Stored data entries
· · · ·

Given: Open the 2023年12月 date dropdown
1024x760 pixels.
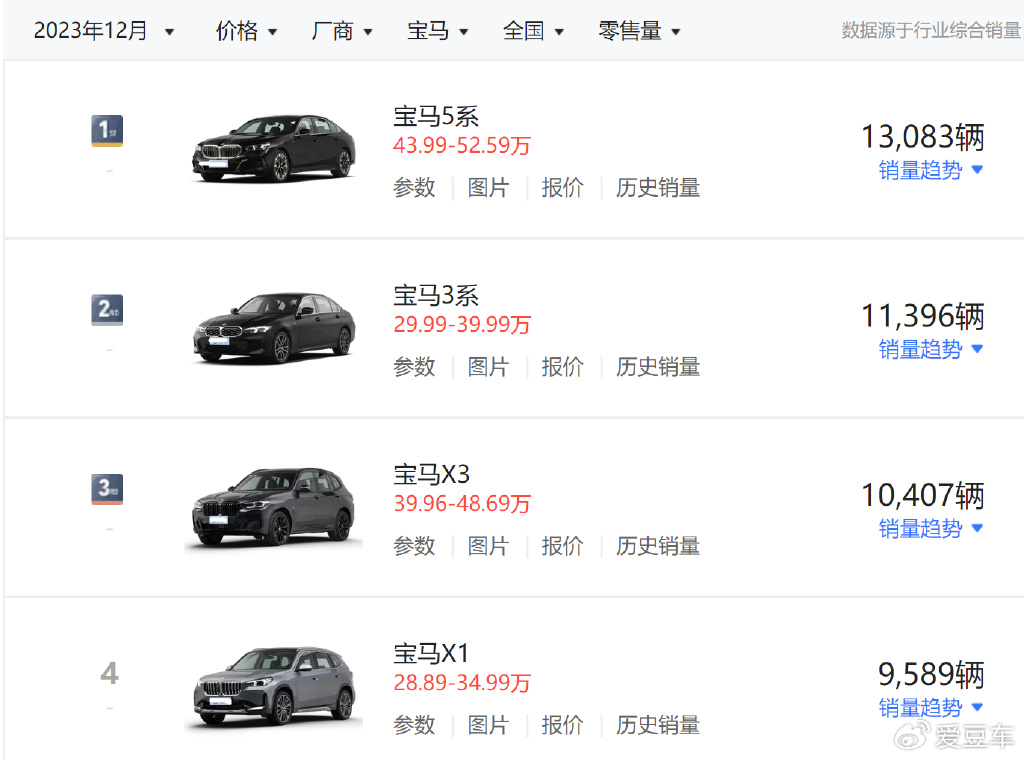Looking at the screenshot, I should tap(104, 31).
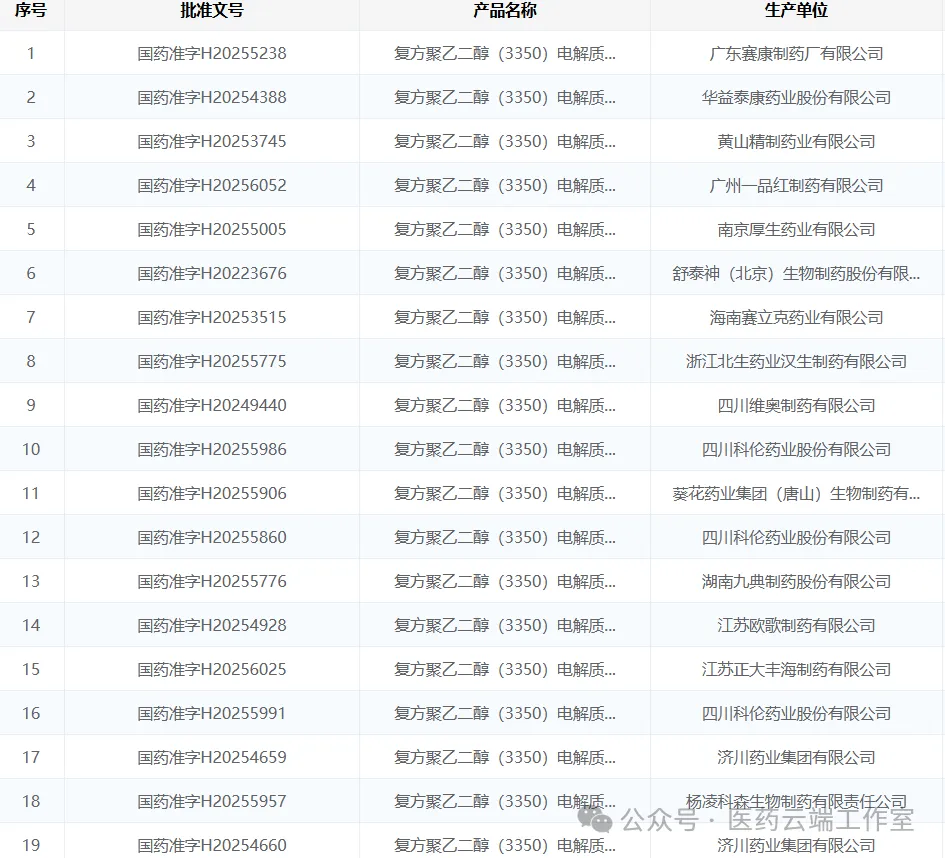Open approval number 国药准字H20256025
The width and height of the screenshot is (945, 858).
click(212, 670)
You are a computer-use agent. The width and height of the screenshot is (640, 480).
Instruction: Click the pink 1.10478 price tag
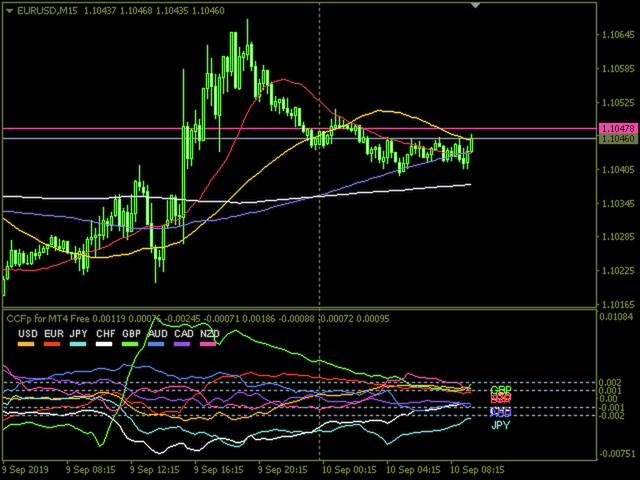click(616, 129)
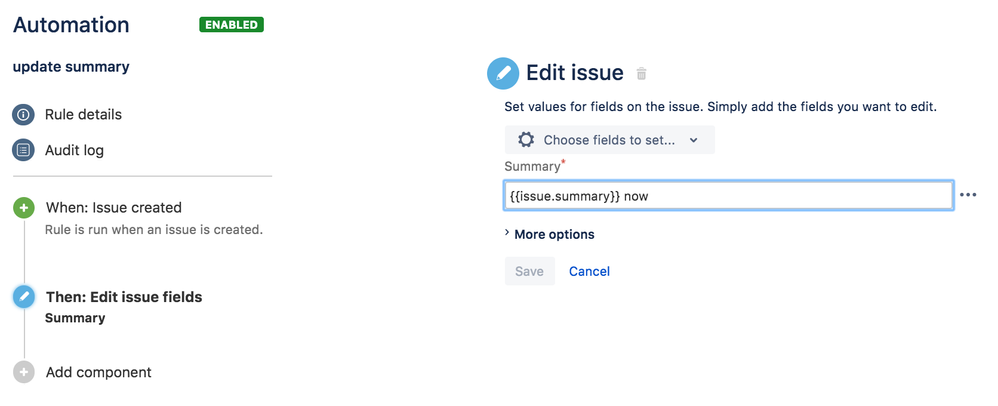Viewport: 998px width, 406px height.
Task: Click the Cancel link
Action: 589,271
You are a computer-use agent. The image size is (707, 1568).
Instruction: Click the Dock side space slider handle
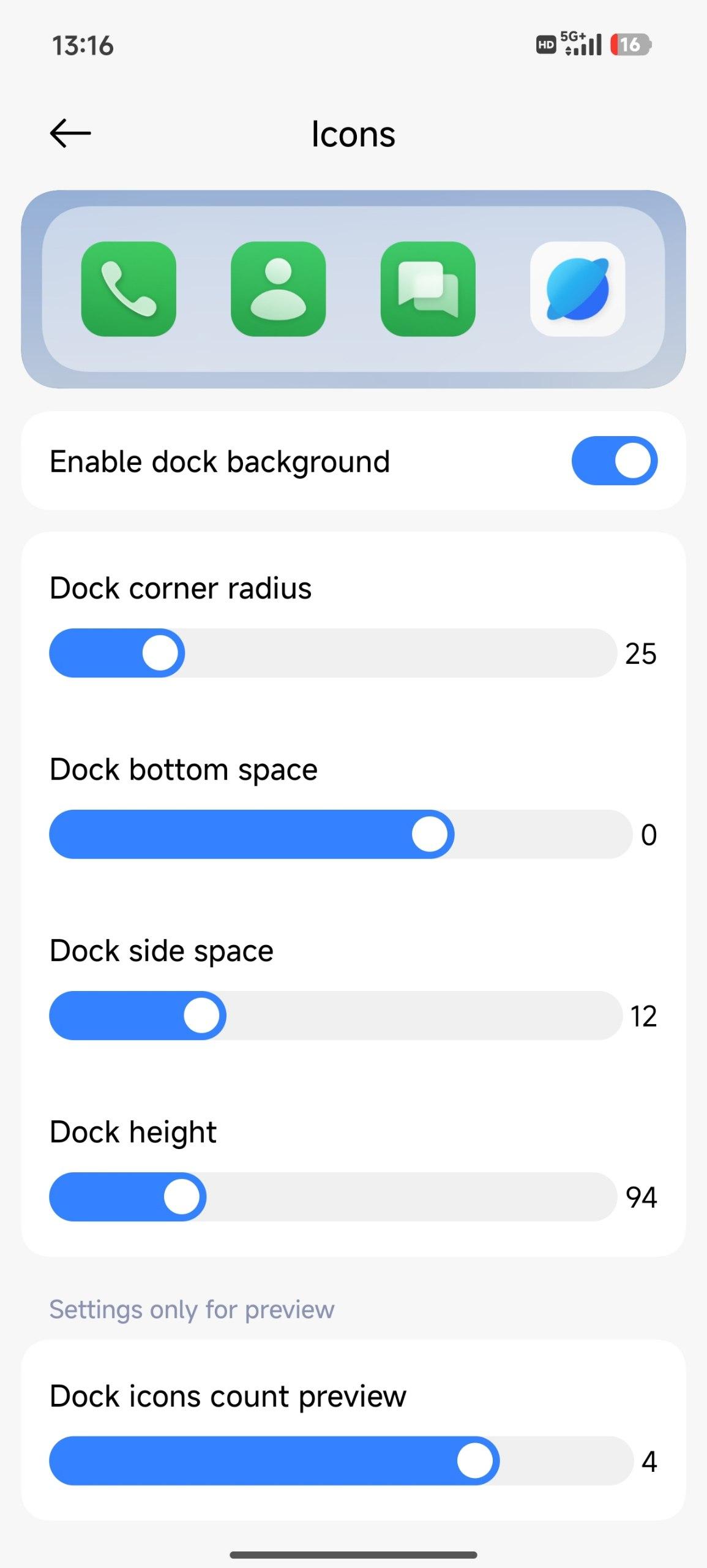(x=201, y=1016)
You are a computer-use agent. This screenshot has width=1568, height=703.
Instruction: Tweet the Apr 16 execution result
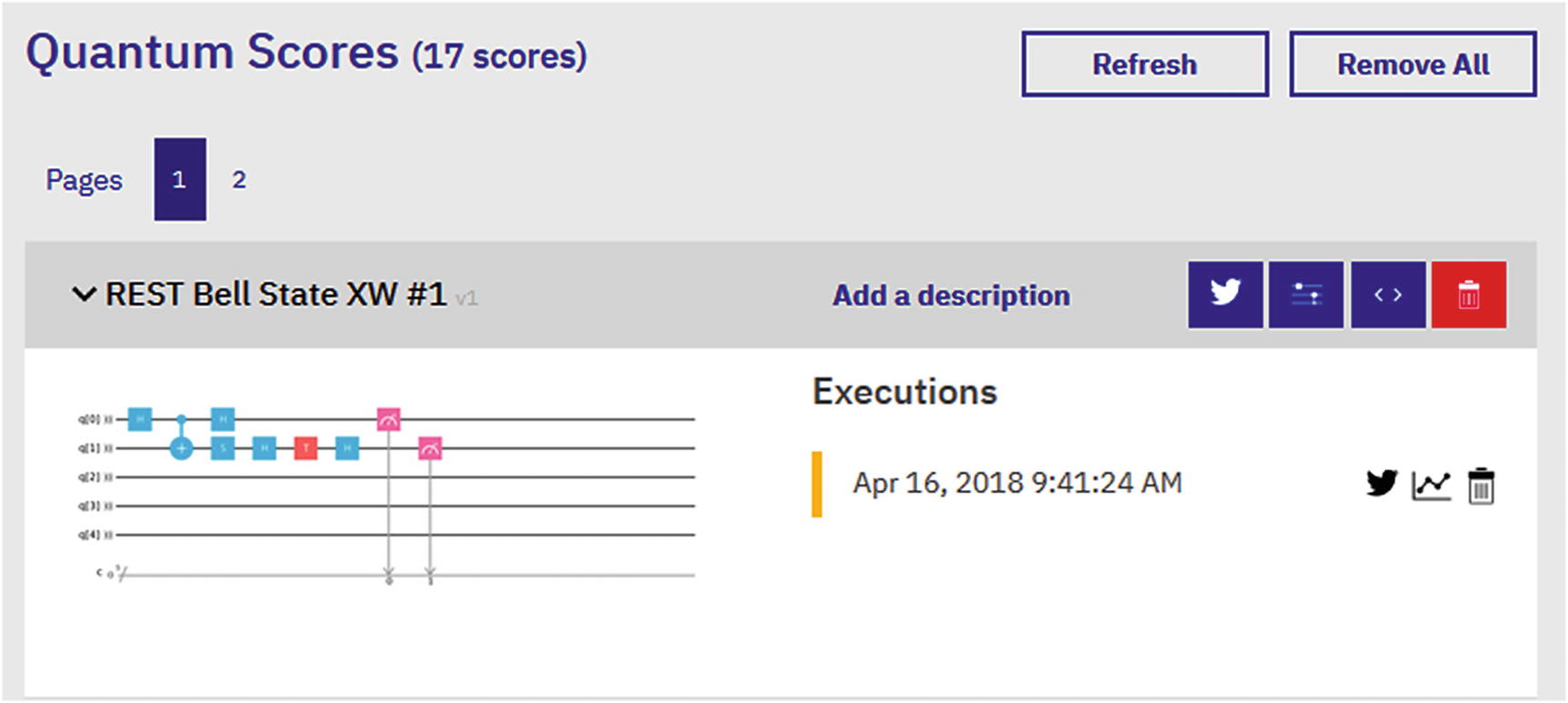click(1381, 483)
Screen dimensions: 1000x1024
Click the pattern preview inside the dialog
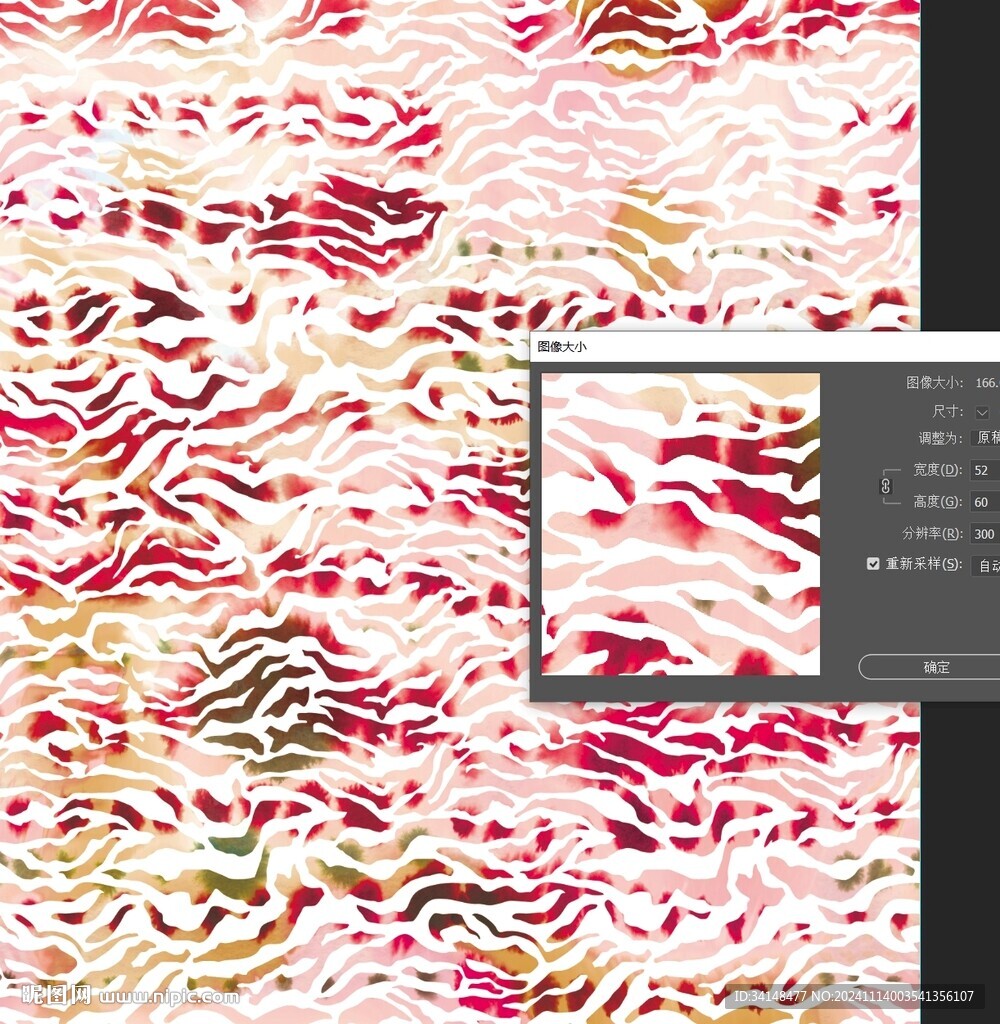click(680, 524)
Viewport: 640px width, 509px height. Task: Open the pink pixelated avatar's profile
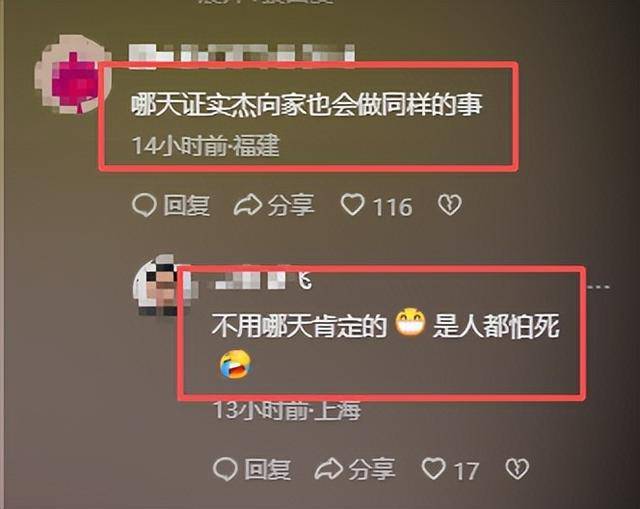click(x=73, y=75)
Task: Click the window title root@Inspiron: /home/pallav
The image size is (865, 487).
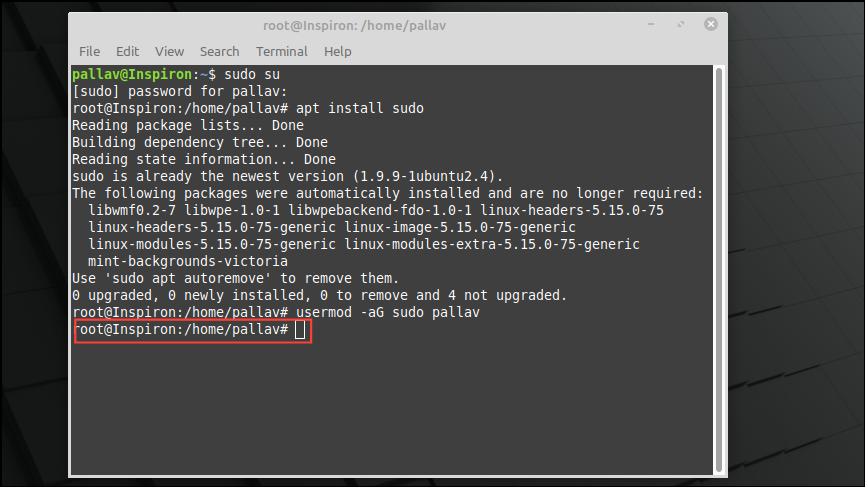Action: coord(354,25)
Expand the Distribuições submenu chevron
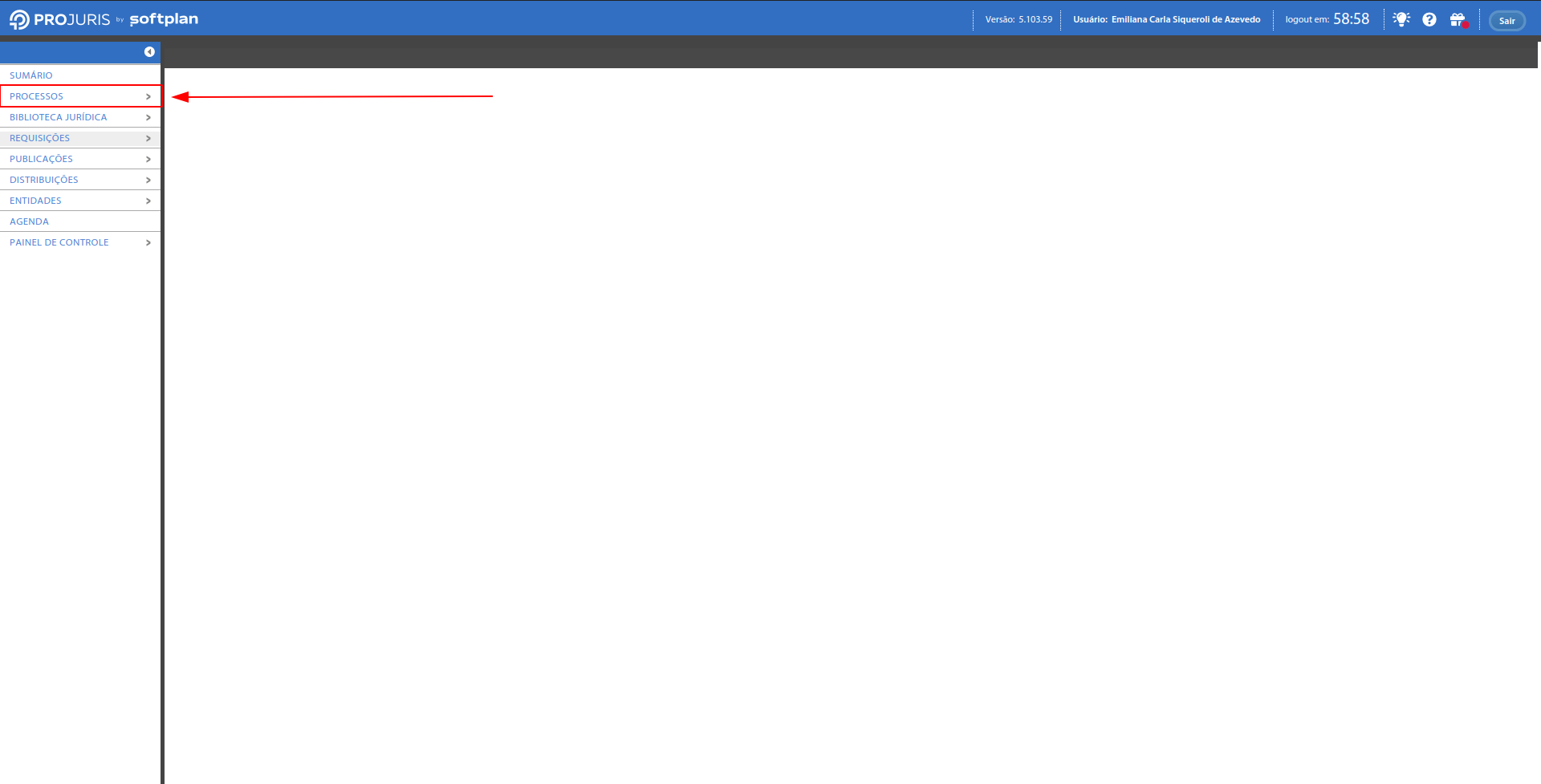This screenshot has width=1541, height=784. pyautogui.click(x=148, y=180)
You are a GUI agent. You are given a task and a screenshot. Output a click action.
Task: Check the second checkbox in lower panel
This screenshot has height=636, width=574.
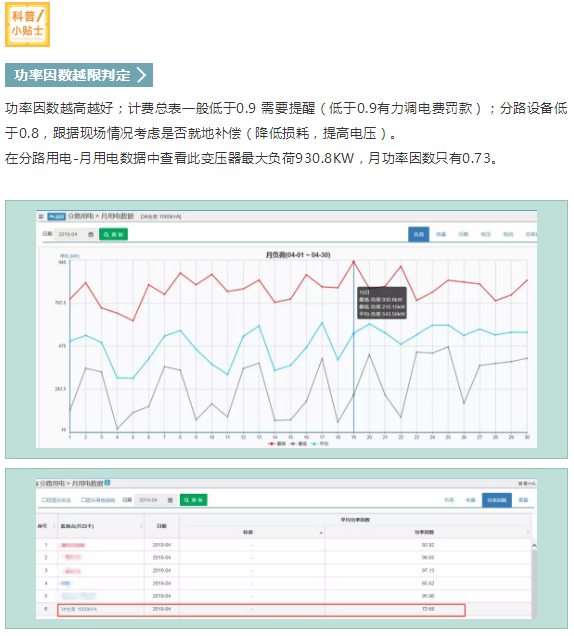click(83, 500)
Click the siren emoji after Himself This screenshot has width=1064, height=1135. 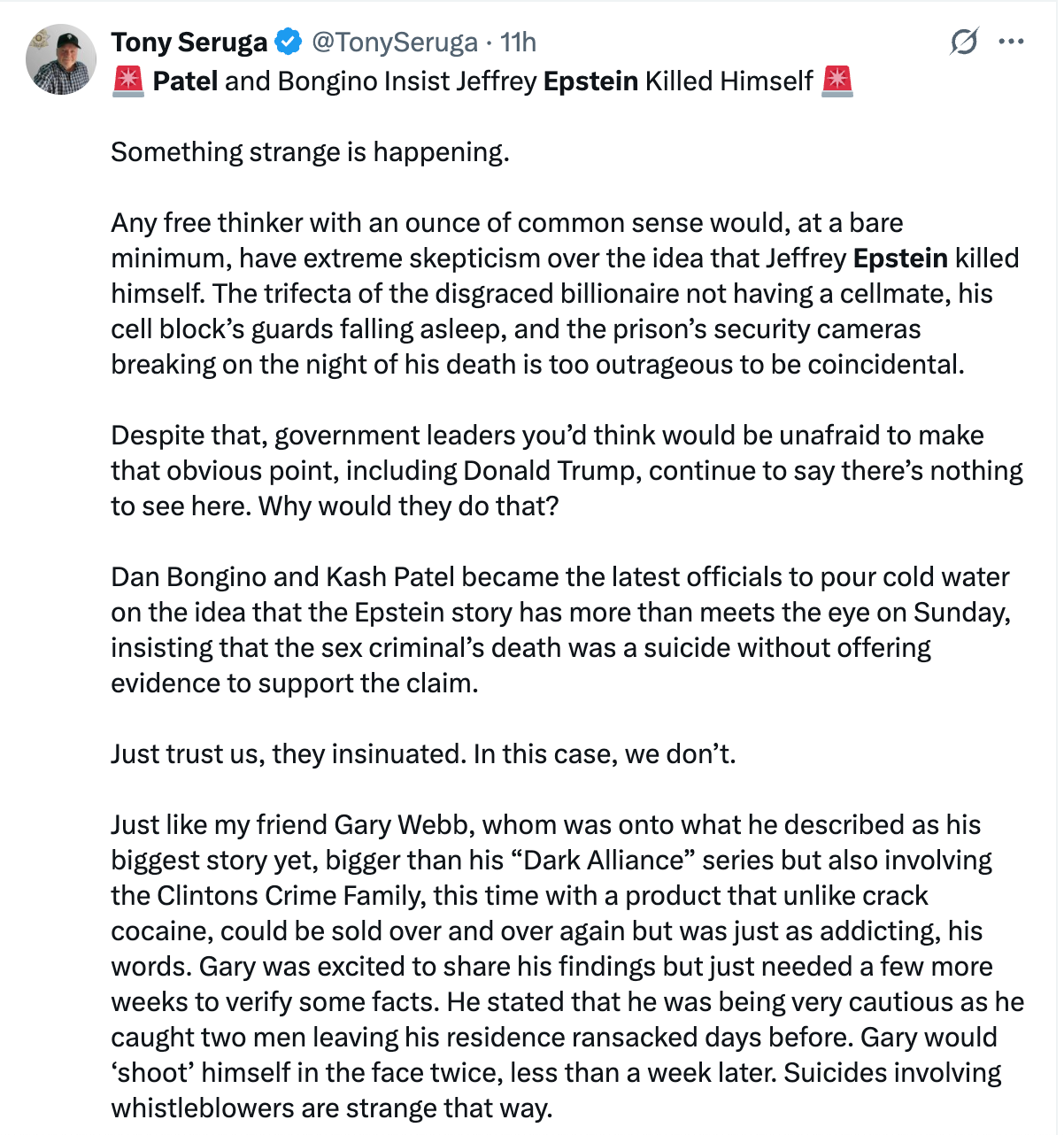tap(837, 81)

· · · ·

YOUR OBJECTIVE:
What lines above contain the word "agent"? Return each such line.

SOLUTION FOR THIS PROBLEM:
You are a computer-use agent. The width and height of the screenshot is (640, 480).
You are a computer-use agent. The image size is (707, 1568).
You are a computer-use agent. This screenshot has width=1568, height=703.
You are a GUI agent. You are given a task and a screenshot. Output a click action.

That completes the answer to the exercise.